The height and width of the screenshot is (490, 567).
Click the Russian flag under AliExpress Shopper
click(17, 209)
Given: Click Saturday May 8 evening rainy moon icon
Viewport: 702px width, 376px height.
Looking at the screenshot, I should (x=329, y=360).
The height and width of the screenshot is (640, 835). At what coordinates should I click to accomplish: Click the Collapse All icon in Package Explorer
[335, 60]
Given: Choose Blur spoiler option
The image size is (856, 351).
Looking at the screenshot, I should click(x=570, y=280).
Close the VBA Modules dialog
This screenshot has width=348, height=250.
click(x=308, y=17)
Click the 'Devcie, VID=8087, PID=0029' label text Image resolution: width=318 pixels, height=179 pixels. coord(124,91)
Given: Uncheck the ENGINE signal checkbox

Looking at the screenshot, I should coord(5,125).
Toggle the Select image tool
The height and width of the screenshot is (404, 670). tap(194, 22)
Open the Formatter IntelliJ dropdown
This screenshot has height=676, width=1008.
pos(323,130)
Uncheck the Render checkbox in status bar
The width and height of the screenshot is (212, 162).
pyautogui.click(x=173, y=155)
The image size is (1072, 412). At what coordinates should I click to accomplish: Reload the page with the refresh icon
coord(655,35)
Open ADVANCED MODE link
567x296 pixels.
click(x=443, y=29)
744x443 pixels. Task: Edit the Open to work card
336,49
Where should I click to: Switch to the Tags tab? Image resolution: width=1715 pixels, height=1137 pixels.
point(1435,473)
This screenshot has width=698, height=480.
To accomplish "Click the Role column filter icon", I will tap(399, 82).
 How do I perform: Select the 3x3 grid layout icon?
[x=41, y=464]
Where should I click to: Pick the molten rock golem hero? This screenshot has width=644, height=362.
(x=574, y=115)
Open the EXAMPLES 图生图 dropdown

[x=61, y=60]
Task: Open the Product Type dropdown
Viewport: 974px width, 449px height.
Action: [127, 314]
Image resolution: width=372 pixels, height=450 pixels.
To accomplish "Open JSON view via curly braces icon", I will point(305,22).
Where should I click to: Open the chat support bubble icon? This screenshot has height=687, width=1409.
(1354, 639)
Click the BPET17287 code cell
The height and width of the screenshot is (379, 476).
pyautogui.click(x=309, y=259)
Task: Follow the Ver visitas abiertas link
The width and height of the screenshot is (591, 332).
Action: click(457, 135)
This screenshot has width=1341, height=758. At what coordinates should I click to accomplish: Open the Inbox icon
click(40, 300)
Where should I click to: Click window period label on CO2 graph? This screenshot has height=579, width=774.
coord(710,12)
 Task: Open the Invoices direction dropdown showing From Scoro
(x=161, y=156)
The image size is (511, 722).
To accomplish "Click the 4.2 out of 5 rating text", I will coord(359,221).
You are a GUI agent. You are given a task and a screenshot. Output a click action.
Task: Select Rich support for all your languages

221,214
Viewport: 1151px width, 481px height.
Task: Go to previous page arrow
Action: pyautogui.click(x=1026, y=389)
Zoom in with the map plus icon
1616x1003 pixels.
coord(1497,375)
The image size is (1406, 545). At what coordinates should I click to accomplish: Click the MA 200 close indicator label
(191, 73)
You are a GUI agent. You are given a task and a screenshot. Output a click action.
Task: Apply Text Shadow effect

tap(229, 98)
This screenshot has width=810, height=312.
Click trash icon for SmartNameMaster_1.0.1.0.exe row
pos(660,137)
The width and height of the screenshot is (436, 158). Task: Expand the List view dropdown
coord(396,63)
——————————
== ABOUT THIS EXERCISE ==
Scan the entries above. Copy each line that has the string "link".

== EXPECTED ANSWER ==
Open ADVANCED MODE link
Task: Follow the Ver visitas abiertas link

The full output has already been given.